Like most people, this is a time of year to reflect on the personal events and accomplishments of the past 12 months. For me, it is particularly important because my birthday falls very close to New Year’s Eve, and therefore I have the distinction of turning a year older with the turn of a calendar.
Some might think it is economical to have my birthday coincide with New Year’s so that any birthday resolutions I might make would coincide with any New Year’s resolutions. That is one advantage. But I generally don’t make resolutions, per se.
That doesn’t mean that I don’t evaluate the past year, however. In fact, I feel as though I do that to a much deeper degree than many others. At least, as far as I can tell from others have shared over the years.
For most of my life, I’ve been told that I (1) had great potential or (2) didn’t live up to my potential.
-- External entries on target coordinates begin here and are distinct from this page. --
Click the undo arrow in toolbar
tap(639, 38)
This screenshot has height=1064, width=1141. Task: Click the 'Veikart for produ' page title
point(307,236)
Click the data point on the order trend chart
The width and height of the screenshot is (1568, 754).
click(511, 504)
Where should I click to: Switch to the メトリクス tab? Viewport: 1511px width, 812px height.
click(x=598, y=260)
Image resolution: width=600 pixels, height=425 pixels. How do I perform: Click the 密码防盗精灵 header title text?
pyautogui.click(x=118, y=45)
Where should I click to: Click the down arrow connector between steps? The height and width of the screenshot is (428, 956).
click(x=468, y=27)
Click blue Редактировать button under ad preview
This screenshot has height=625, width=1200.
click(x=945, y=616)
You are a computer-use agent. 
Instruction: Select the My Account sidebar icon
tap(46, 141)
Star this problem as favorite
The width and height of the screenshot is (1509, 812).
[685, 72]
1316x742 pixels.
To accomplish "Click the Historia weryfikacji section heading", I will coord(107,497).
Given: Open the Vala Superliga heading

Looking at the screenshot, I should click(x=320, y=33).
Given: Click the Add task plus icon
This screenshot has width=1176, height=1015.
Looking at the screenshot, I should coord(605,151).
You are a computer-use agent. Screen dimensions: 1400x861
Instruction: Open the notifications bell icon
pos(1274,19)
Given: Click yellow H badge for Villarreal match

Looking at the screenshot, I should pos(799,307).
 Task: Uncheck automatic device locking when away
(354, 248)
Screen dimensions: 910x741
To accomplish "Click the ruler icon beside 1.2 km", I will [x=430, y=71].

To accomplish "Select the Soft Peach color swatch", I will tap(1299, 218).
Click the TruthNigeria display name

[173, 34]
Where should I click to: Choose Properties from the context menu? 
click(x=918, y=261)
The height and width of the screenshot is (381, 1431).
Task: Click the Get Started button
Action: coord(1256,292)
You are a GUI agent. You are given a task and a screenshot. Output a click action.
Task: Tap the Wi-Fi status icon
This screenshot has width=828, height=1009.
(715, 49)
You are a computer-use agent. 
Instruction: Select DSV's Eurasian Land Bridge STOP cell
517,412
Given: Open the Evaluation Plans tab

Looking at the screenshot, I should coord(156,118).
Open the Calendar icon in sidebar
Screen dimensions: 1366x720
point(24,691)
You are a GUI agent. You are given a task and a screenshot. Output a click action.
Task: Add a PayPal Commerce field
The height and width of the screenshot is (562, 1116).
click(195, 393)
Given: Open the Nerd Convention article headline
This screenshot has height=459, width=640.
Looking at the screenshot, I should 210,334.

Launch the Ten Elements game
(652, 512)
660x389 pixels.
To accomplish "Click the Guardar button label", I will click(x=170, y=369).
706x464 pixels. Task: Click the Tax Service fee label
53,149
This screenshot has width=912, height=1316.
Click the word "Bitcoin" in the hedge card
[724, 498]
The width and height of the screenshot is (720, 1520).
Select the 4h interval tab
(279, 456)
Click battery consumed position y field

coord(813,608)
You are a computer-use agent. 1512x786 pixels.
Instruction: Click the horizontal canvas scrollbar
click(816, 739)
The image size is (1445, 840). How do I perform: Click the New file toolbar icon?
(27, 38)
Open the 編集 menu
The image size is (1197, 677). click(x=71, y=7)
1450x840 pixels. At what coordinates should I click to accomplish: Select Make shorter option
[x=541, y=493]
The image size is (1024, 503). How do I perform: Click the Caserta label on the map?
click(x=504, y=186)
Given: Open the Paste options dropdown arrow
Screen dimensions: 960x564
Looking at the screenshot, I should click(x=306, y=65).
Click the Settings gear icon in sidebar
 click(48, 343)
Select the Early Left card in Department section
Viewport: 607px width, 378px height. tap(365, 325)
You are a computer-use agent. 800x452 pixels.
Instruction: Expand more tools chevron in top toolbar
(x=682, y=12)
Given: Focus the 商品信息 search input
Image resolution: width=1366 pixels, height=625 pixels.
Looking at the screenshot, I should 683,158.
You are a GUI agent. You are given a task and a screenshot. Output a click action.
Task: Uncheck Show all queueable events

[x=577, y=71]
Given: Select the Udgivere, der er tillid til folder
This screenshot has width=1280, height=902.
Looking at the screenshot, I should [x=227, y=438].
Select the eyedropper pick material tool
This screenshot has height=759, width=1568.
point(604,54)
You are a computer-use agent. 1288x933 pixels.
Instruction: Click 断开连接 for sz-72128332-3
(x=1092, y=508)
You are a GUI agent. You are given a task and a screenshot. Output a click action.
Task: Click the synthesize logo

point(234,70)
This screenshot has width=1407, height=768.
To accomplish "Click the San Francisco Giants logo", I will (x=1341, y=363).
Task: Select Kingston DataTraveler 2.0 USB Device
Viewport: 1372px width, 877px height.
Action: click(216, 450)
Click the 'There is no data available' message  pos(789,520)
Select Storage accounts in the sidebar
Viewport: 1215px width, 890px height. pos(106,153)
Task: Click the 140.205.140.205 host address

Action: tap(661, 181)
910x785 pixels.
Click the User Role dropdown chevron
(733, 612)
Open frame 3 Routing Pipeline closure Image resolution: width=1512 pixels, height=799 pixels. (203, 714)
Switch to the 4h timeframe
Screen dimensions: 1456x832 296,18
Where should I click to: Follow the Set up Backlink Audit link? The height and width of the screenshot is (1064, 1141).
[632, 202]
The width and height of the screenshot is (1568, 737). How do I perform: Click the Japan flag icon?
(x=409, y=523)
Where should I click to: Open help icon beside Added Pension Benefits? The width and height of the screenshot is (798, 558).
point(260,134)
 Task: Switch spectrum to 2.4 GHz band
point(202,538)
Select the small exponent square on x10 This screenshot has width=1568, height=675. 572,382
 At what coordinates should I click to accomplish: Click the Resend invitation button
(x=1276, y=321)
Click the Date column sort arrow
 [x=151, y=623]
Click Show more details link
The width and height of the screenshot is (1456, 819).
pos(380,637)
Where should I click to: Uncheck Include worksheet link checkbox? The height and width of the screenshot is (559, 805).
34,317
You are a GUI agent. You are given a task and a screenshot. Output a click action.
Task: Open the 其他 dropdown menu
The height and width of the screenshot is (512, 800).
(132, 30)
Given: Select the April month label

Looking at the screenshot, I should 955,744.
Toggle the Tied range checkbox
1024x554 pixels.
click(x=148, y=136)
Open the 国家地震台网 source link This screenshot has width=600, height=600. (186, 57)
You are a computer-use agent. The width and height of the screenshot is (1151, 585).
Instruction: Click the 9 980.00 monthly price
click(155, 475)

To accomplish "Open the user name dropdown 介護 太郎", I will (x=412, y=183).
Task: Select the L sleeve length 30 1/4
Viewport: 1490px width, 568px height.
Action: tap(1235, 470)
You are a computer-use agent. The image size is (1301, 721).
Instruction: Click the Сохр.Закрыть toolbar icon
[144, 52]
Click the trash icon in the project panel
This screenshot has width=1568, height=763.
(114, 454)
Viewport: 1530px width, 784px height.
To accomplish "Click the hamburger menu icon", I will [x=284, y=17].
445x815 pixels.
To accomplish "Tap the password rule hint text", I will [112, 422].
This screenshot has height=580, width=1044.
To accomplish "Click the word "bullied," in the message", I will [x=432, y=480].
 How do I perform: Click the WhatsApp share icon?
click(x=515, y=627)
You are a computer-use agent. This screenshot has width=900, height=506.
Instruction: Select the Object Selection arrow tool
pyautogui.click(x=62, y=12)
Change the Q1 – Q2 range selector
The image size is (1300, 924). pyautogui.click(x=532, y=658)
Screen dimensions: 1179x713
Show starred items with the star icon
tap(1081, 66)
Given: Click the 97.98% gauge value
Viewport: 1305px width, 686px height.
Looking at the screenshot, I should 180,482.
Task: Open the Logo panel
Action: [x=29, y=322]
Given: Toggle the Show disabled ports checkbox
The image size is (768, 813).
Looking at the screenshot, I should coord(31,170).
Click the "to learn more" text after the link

The former is obviously more positive than the latter, but as I look back on life, I realize that both are meant in their own ways to inspire me to achieve this potential. Honestly, I have to agree with anyone who has appraised me as underachieved in the potential department. At this time of year, especially, I wonder what that potential is and if I’ve reached it. Since I still hear those remarks from time to time (now in more coded forms, but still positive), I don’t believe I have reached that potential yet.
I find myself thinking of the many, many things I wanted to do with my life, and wanted to be. I can still do many of those, provided I am afforded the length of years I will need to accomplish them. But I feel behind.
There are those who would say that I’ve made a mark in the people I’ve helped in the newspaper business or the children I’ve taught. That is true, but I feel like I should be doing more. Ever since I was a kid, I’ve had this feeling that I should be known for something great. Perhaps it is ego, which mine is big, or perhaps it is just approval-seeking-behavior. Are the two exceptionally different? I don’t know. I’ve never known. That’s what bugs me, especially now.
I look at the kids I teach, and the kids I’ve had in previous years; I look at my wife; I look at my son, and I know that these people count on me for various things. They learn from me, and I from them. It is a symbiosis, but is not something that quells that yen. For I don’t think that what tugs at me is something noble or ignoble. It is not something that would win me any international merit prizes (save for fiction). It is just something that would give me some measure of renown beyond my own circle of friends, colleagues, family, and acquaintances.
Who knows? All I know so far is I wasn’t able to achieve this mysterious potential in 2008. I don’t know what’s in store for 2009. If I reach that potential this year, great. If I do, what next? Perhaps that’s the point. Potential is something that can never be reached. Maybe it is meant to be the thing we cannot get because once we get it we stop trying.
All I know is that I feel like this world expects more from me. I hope I can live up to that expectation.